Privacy Amplification by Subsampling

Privacy Amplification by Subsampling is an important property of differential privacy. It is key to making many algorithms efficient – particularly in machine learning applications. Thus a lot of work has gone into analyzing this phenomenon. In this post we will give a quick introduction to privacy amplification by subsampling and its applications. In a follow-up post, we’re going to look at the limitations of privacy amplification by subsampling – i.e., when it doesn’t quite live up to the promises.

What is Privacy Amplification by Subsampling?

The premise of privacy amplification by subsampling is that we start with a (large) dataset \(x\) and we pick a (small) random subset \(S(x) \subseteq x\) and run a DP algorithm \(M\) on that subset.1 The question is: What are the privacy properties of the combined algorithm \(M \circ S\)? The answer depends on both the privacy properties of base algorithm \(M\) and the subsampling procedure \(S\).

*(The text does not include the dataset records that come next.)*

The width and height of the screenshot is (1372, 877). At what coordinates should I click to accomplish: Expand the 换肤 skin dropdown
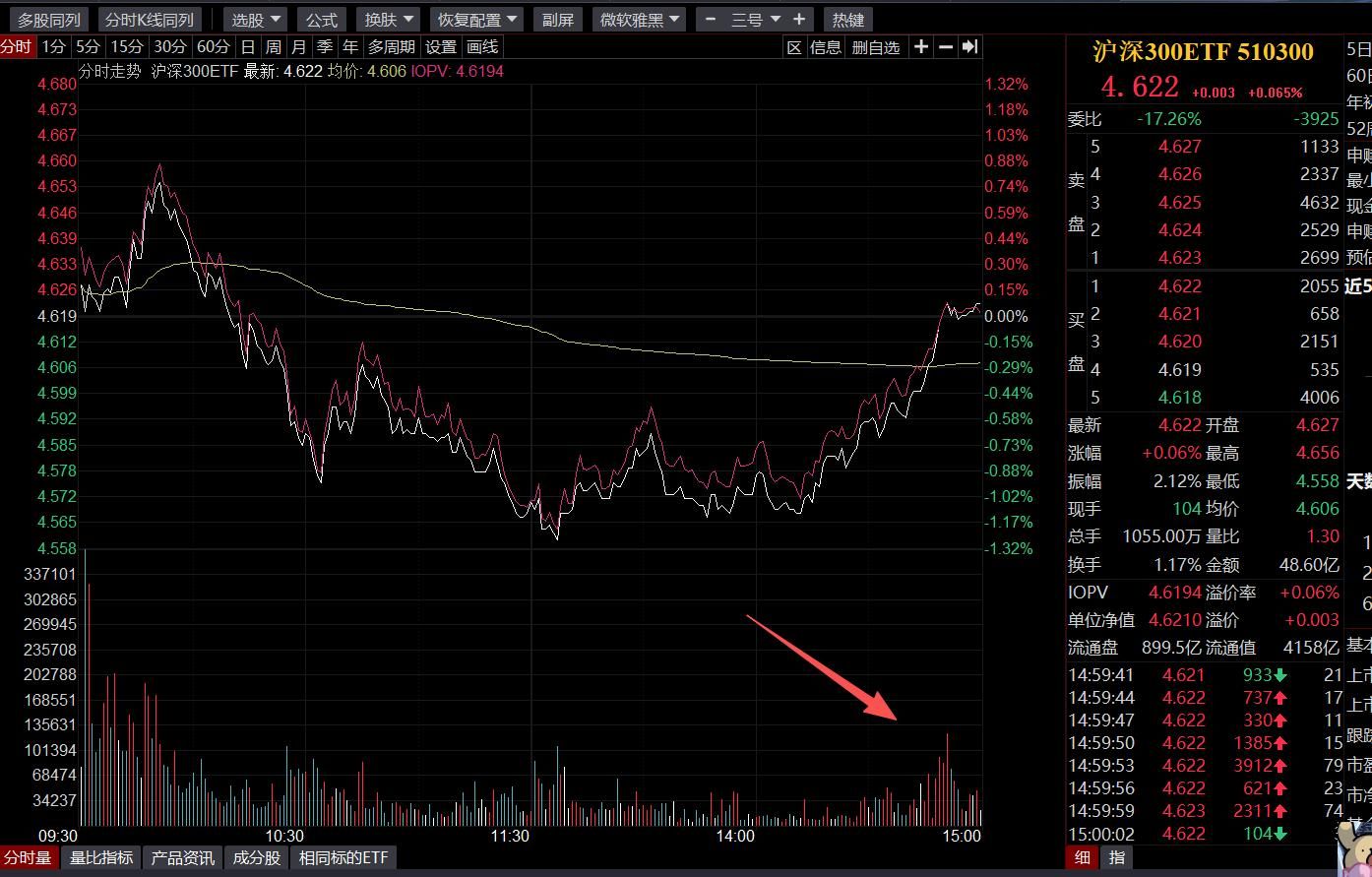(x=389, y=20)
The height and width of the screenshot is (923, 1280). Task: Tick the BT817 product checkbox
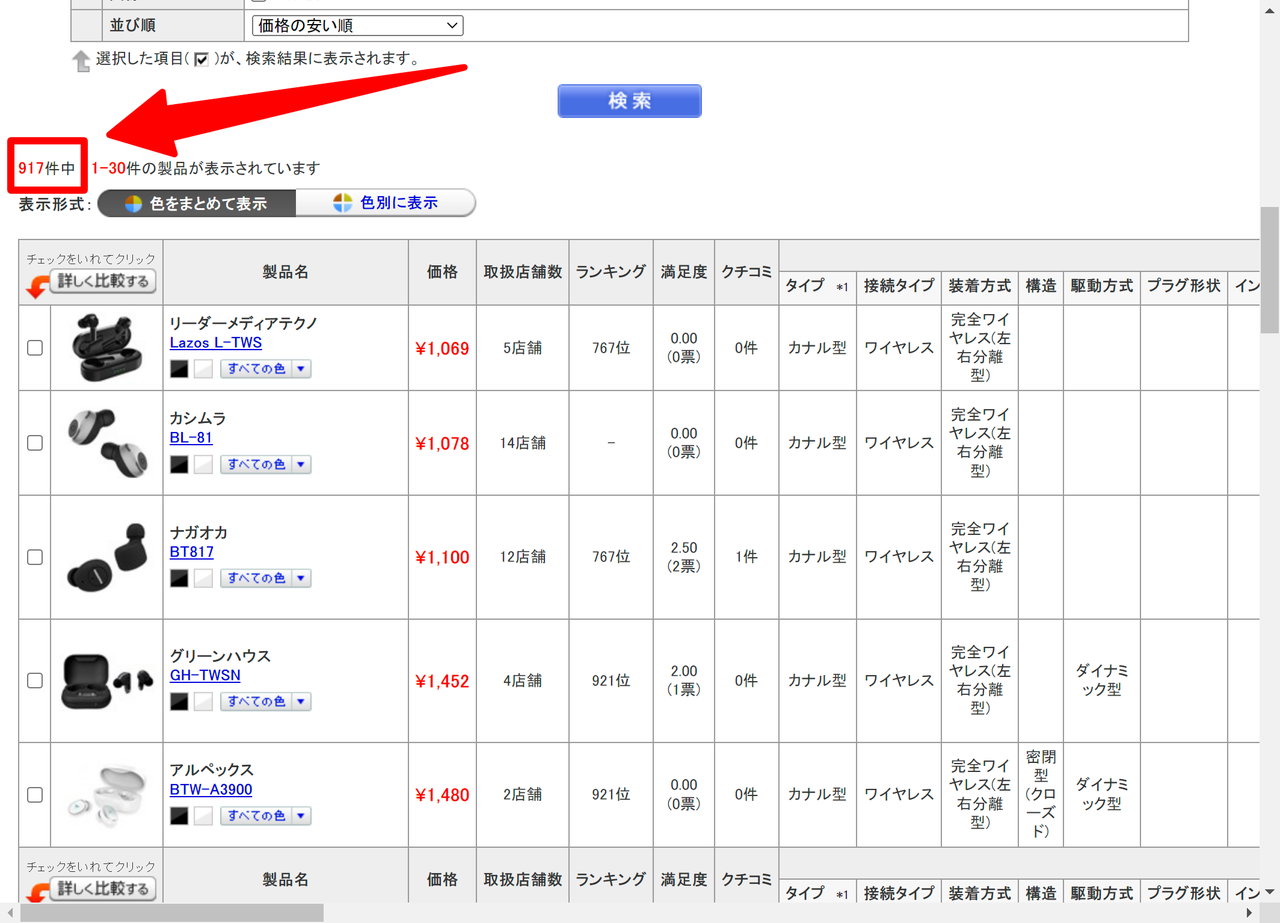(35, 557)
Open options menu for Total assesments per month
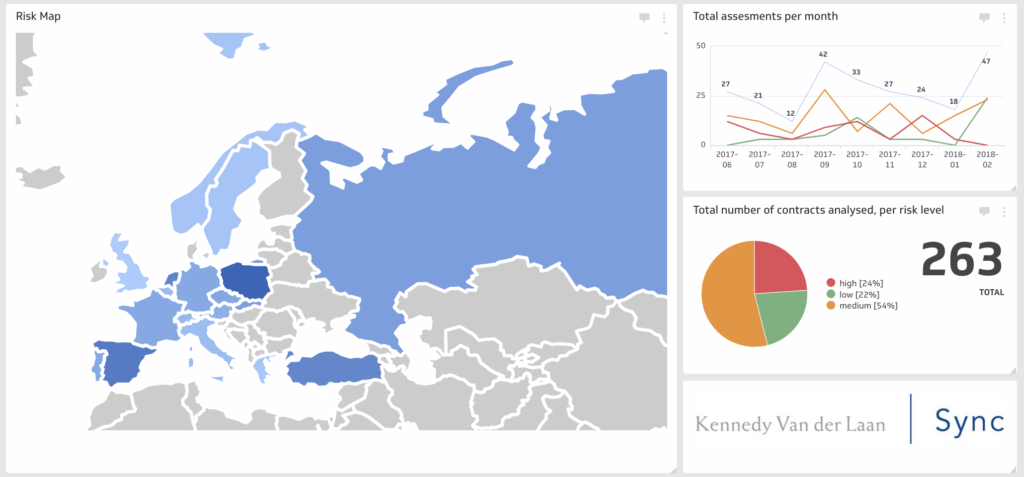Screen dimensions: 1024x477 (1004, 18)
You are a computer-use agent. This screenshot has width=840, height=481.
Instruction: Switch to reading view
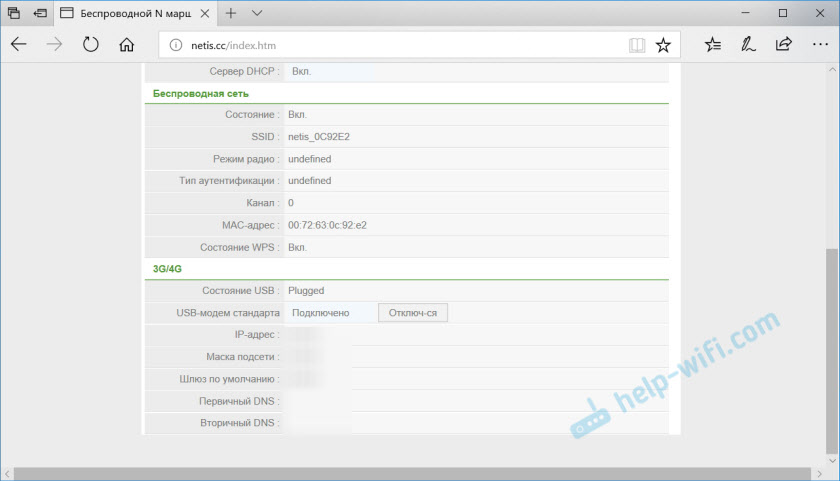pos(637,45)
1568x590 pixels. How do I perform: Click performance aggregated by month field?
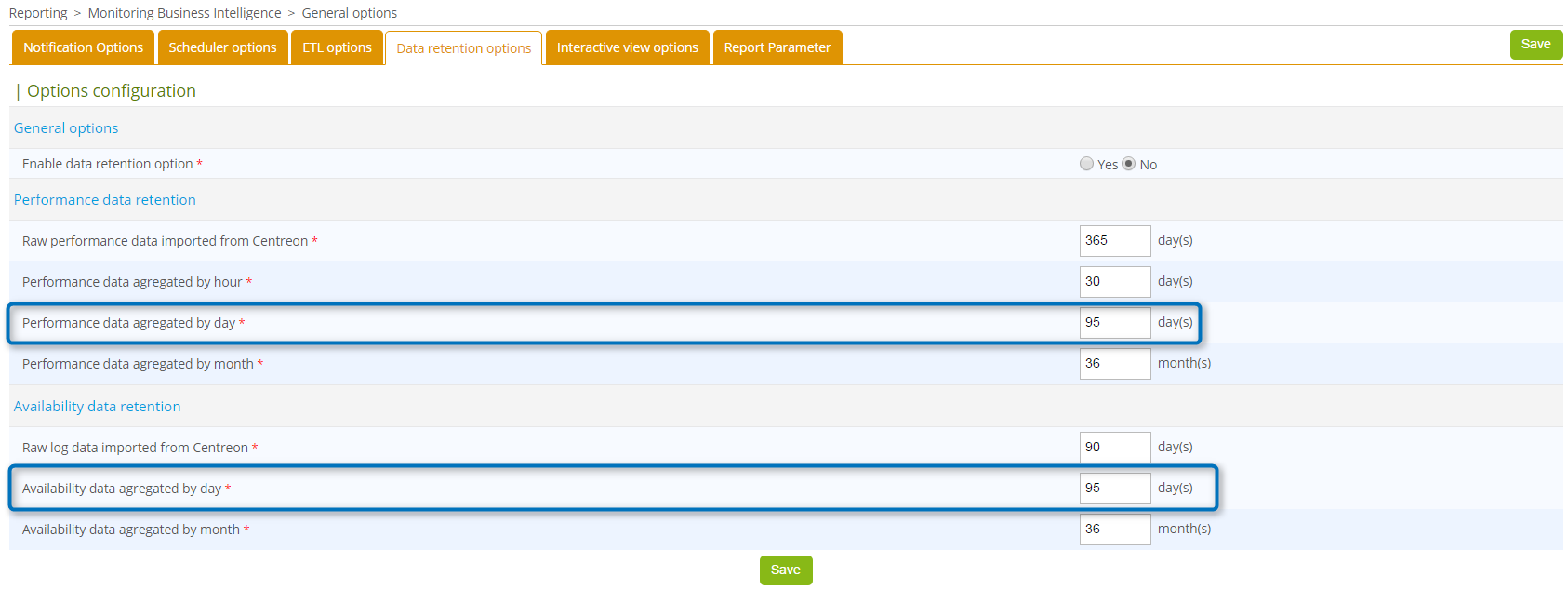[x=1114, y=364]
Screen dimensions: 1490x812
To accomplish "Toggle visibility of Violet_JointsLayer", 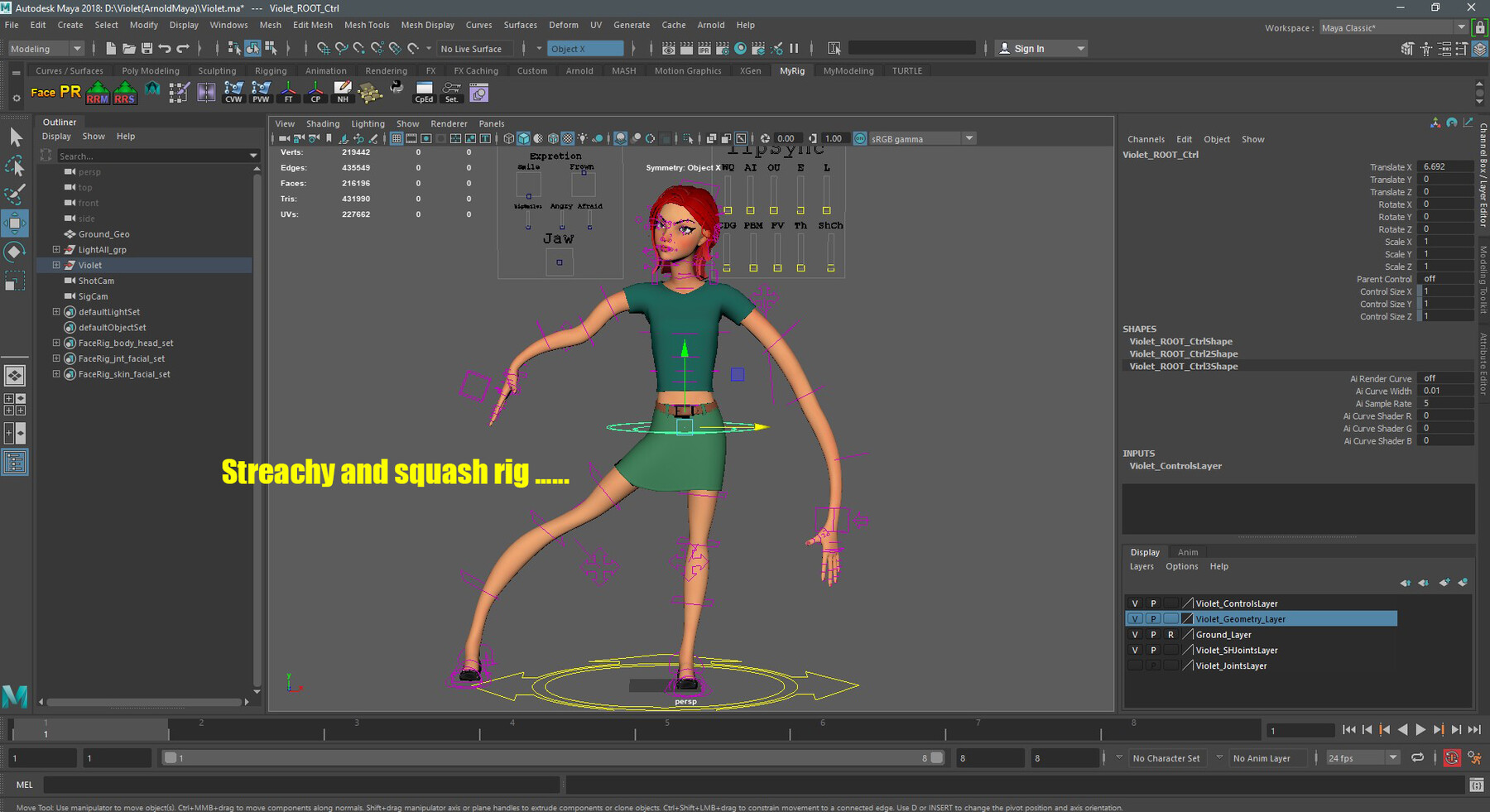I will [1135, 665].
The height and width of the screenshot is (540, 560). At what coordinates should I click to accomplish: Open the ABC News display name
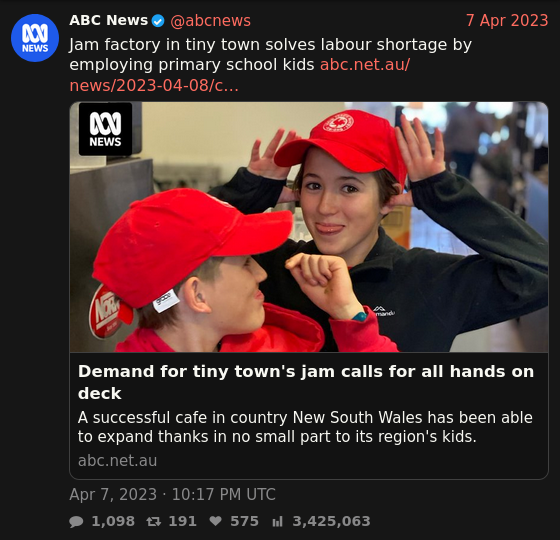[x=109, y=20]
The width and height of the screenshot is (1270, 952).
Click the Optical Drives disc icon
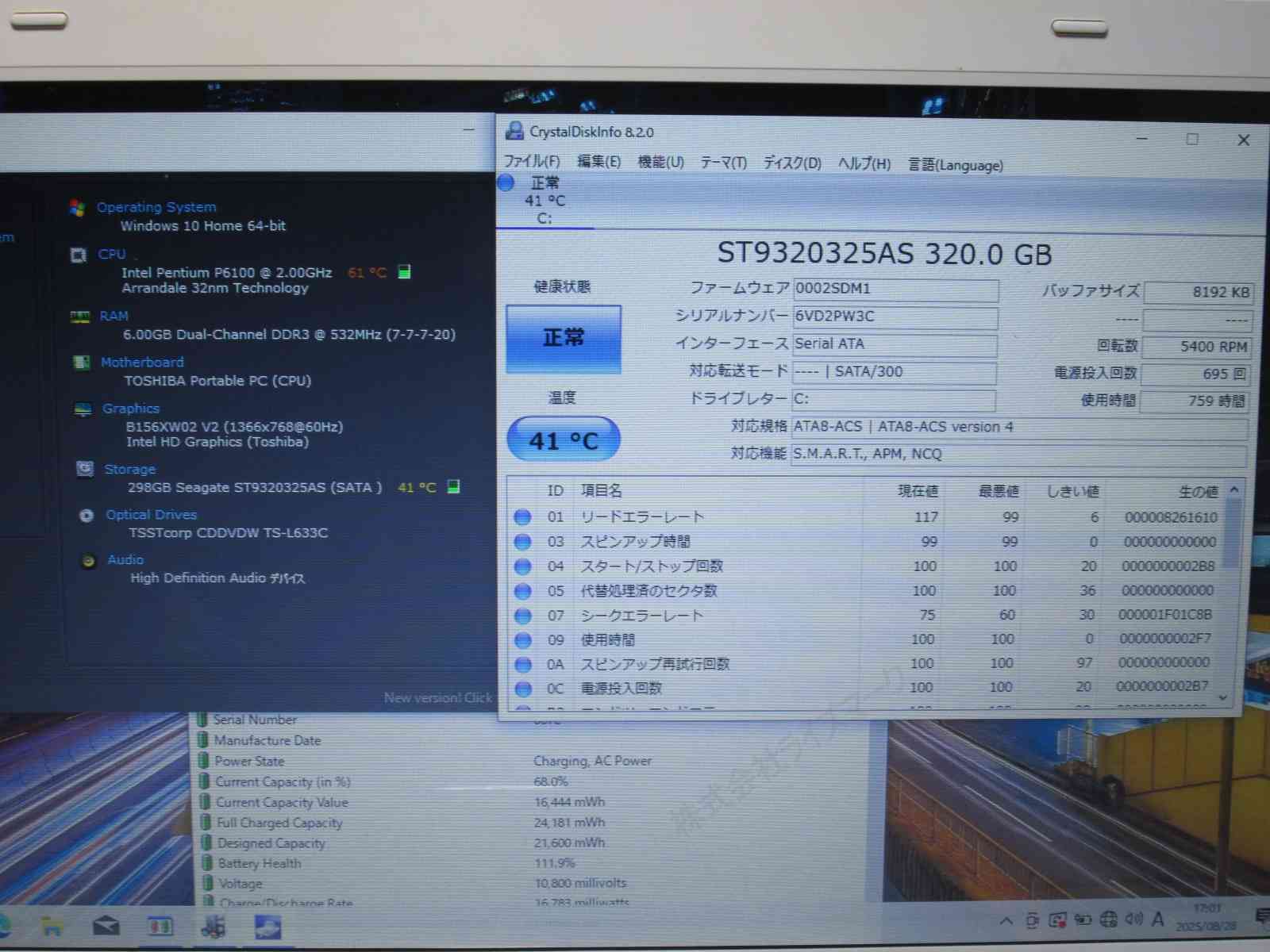coord(87,516)
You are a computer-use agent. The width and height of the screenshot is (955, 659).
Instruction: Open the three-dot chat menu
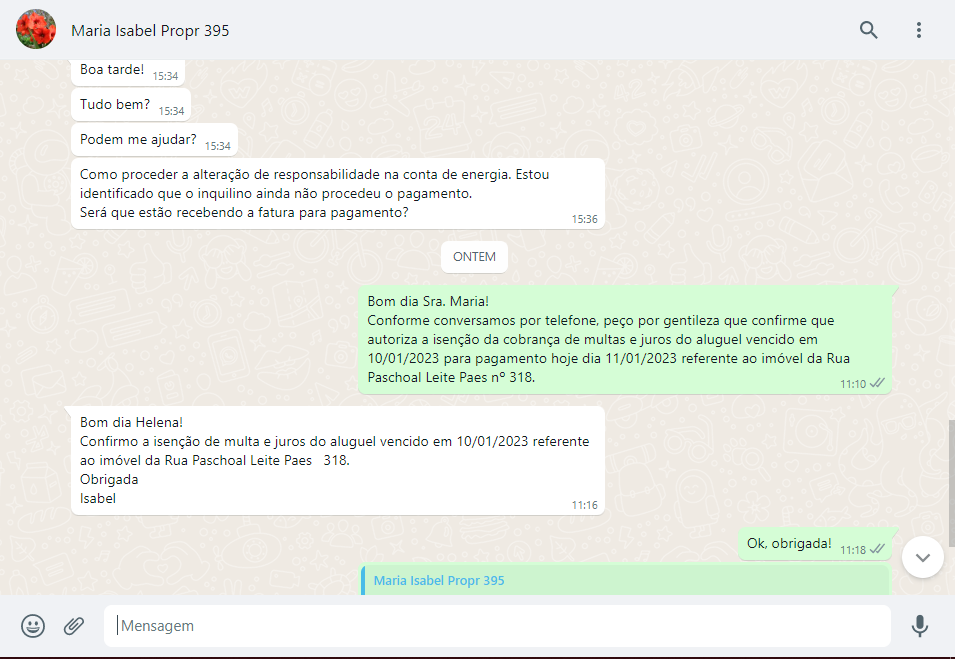918,30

Intuitively, there are two reasons why the combined algorithm \(M \circ S\) should have better privacy properties than the base algorithm \(M\): First, there is some probability \(p\) that your data \(x_i\) is included in the subsample – i.e. \(p = \mathbb{P}[x_i\in S(x)]\).2 But, with probability \(1-p\), your data is not included. And, when your data is not included, you have perfect privacy. Second, the privacy adversary does not know whether or not your data is included in the subsample. This ambiguity enhances your privacy even in the case where your data is included.3

There are different possible subsampling procedures \(S\). A natural subsampling scheme is for the subsample \(S(x)\) to be a fixed-size subset of the dataset \(x\) that is otherwise uniformly random. However, it turns out to work better if each person’s data is included independently. This subsampling procedure is known as Poisson subsampling.4 We denote Poisson subsampling by \(S_p\), where \(p\in[0,1]\) is the probability of inclusion. In this case, the size of the subsample is not fixed. Assuming each person’s data is included with the same probability \(p\), the size is binomially distributed: \[|S_p(x)| \sim \mathsf{Binomial}(|x|,p).\tag{1}\] It also turns out to be easier to analyze differential privacy with respect to addition or removal of one person’s data, rather than with respect to replacement.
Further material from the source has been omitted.